本发明还提出了如前所述黑麦发酵产物在抗氧化、修复紫外损伤、美白的用途。
本发明具有以下优点:
本发明提供的黑麦发酵产物的制备方法,采用催芽方式将黑麦中的营养进行转化、富集,然后通过酶解可初步将黑麦中以结合态形式存在的营养物质转化为游离态,同时将黑麦中的大分子淀粉降解为寡糖或单糖作为碳源供给微生物生长,从而提高后续发酵效率。
本发明提供的黑麦发酵产物的制备方法,通过微生物发酵,一方面利用糖类等酶解产物,另一方面多糖、氨基酸、黄酮类等活性成分更有效的释放出来,又会产生丝氨酸、蛋氨酸等黑麦自身没有的活性成分。同时结合代谢调控手段在发酵过程中采用菌体细胞转化方式,相对于其它发酵能够有效提高发酵效率,缩短发酵周期。
本发明提供的黑麦发酵产物的制备方法,对发酵前后产品的功效进行了对比,充分体现出本发明制备方法的整体优势,且为在化妆品等领域中的应用提供功效数据支持。
本发明提供的黑麦发酵产物的制备方法,所得黑麦发酵产物在化妆品中具有良好的抗氧化、修复、防护、美白、pH调节作用。
本发明提供的黑麦发酵产物的制备方法,周期短、过程可控、工艺简单易放大、产品稳定、功效好、易吸收、安全健康符合化妆品原料的特点。
具体实施方式
目前国内外市场上的黑麦类原料多被用于制作面包、酿酒(黑啤)、榨油、饲养家畜等食品行业和农牧饲料行业,而在化妆品中的应用相对较少。在国外特别是韩国、日本上市的以麦类作为化妆品原料的精华水、乳液、膏霜、面膜等产品众多,都广受好评,故开发麦类尤其是黑麦类的化妆品原料意义重大。

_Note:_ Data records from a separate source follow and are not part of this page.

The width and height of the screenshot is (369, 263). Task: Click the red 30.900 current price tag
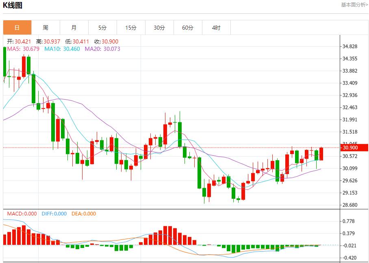[x=355, y=148]
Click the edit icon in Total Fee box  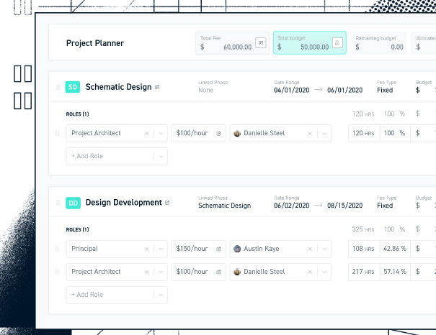coord(261,42)
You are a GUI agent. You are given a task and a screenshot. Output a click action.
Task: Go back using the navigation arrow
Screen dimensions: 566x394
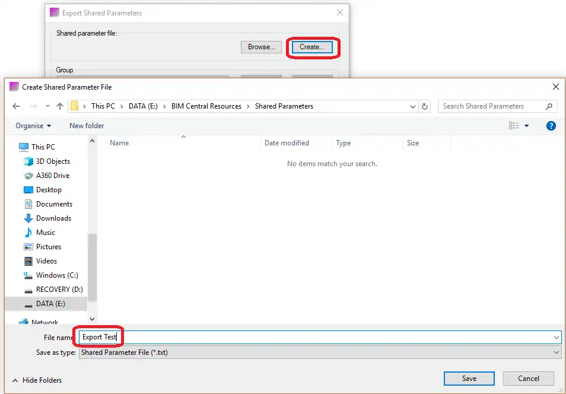pyautogui.click(x=16, y=106)
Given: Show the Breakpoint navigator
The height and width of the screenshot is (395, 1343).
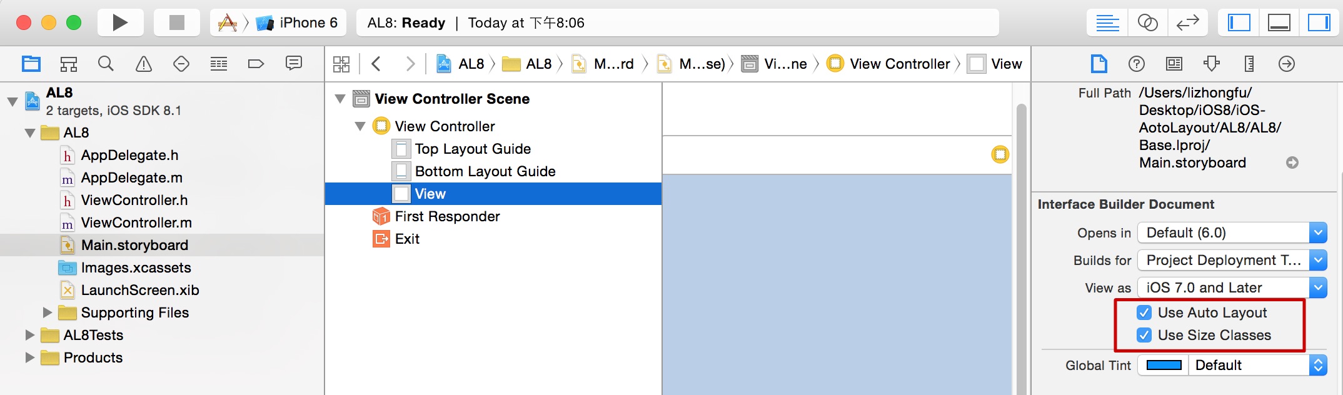Looking at the screenshot, I should pyautogui.click(x=256, y=64).
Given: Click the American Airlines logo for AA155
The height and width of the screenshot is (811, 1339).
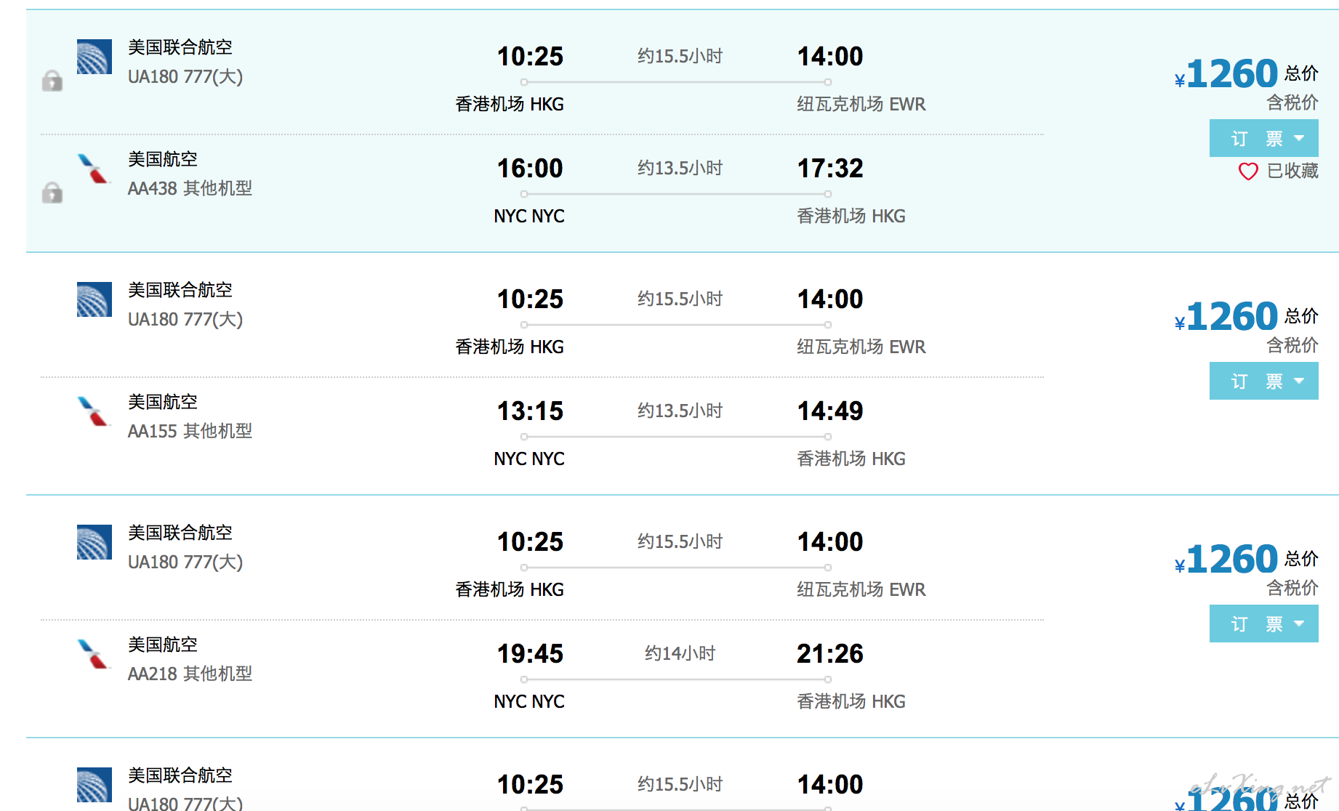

目前市场上的麦类原料主要存在以下不足:1、麦类发酵多涉及食品、保健品领域,化妆品领域的研究较少,并且没有黑麦发酵产品在化妆品领域的应用,而食品领域的产品不适用于化妆品领域。另一方面,缺少此类产品的功效数据,这对于应用到化妆品领域十分重要。2、多使用乙醇萃取或加热蒸馏的方法提取麦类原料中活性物质,提取率低,料渣中的功效成分可能没有充分释放到液体中,而且产品中很可能有乙醇残留,会对皮肤产生刺激伤害,安全性无法保证。3、多直接采用麦类或其提取液、酶解液为培养基,未补充其他营养成分,在发酵过程中菌体可能会消耗黑麦中的氨基酸、维生素、矿物质等,导致产品中生物活性成分含量较少,无法达到理想功效。4、麦类尤其是黑麦与乳制品、糖类等其他原料混合发酵时,产品稳定性难以保证,且无法突出黑麦发酵的优势及其在修复、防护等方面的功效作用。

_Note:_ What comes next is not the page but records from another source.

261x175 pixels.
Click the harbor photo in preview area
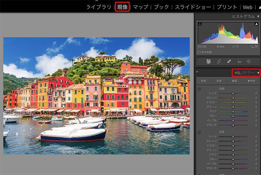tap(96, 96)
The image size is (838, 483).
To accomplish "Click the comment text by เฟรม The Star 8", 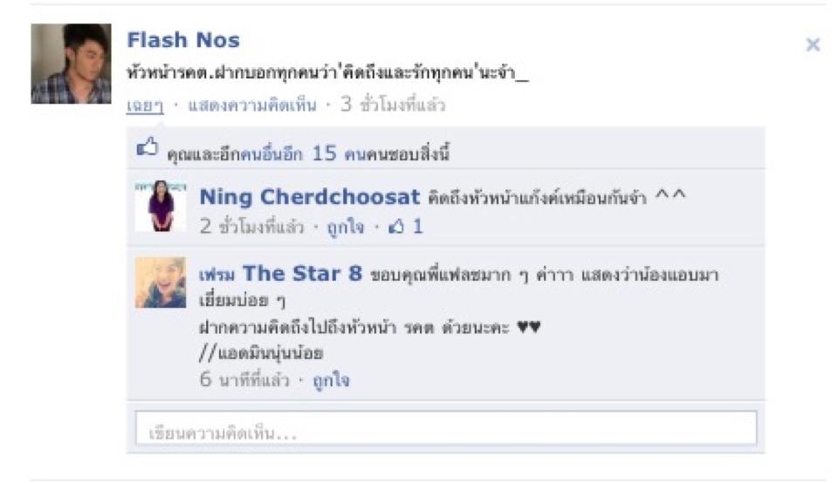I will (x=458, y=313).
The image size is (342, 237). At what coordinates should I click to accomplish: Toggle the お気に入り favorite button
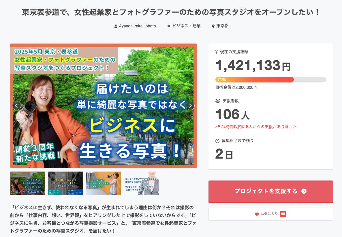[x=270, y=214]
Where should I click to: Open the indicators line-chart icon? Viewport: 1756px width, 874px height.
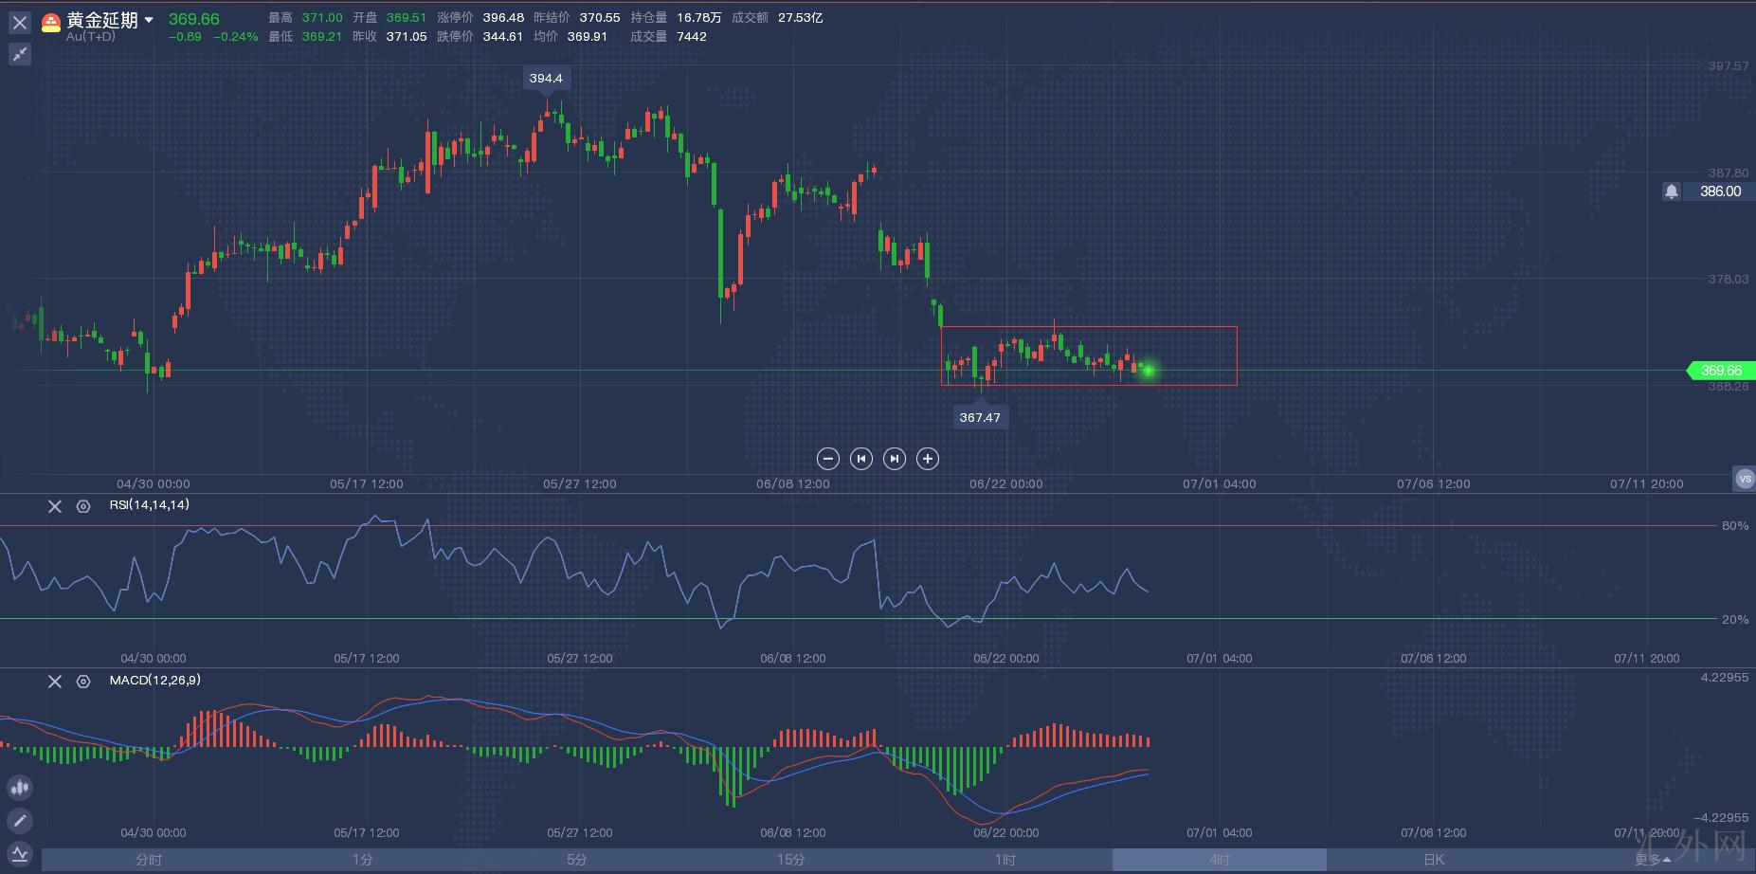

有鉴于此,本发明提供了一种黑麦发酵产物滤液的制备方法,下面将结合实施例对本发明做进一步说明。
本发明的以下实施例仅用来说明实现本发明的具体实施方式,这些实施方式不能理解为是对本发明的限制。其他的任何在未背离本发明的精神实质与原理下所作的改变、修饰、替代、组合、简化,均视为等效的置换方式,落在本发明的保护范围之内。
下述实施例中所使用的实验方法如无特殊要求,均为常规方法。
下述实施例中所使用的材料、试剂等,如无特殊说明,均可从商业途径得到。
称取100-150U/g的α-淀粉酶和300-400U/g的α-糖化酶分别配制成酶液,活力均为100U/mL,供实施例与对比例中使用。α-淀粉酶和α-糖化酶均为市购。

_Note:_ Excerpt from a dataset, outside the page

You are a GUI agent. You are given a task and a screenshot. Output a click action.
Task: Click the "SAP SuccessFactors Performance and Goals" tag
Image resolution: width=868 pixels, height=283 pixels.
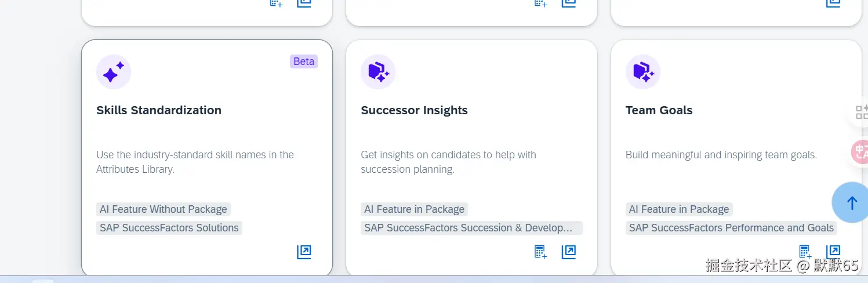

本发明中所述淀粉酶和糖化酶的酶活力单位为:1U/g是指每克纤维素酶所具有的酶活力。U定义为在特定条件下,1分钟内转化1微摩尔底物或者底物中1微摩尔有关基团所需的酶量,称为一个国际单位 (IU,又称U)。
实施例1乳酸菌种子液的制备
从试管挑取植物乳杆菌接种于500mLMRS无菌种子培养液中, 34℃-38℃静置培养10-16h。
实施例2
(1)称取500g黑麦浸入1300g水,28℃催芽22h,然后50℃烘干20h、粉碎为全部过80目的黑麦粉,水分为5.6%。
(2)取步骤(1)中黑麦粉240g加6L水混匀,调节pH为6.5,先加入19.2gα-淀粉酶,85℃酶解,每隔0.5h测葡萄糖含量变化,2.5h 后不再变化。然后调节pH为8.5,加入6.4gα-糖化酶,50℃酶解,每 0.5h测葡萄糖含量,1h后不再变化时,获得黑麦粉酶解液,其葡萄糖含量为35.7g/L。
(3)取上述黑麦粉酶解液5L添加13g/L蛋白胨做氮源,添加 0.8g/LK2HPO4,2.5g/LMgSO4,和1.7g/LCaCl2,溶解混合均匀,获得发酵培养基。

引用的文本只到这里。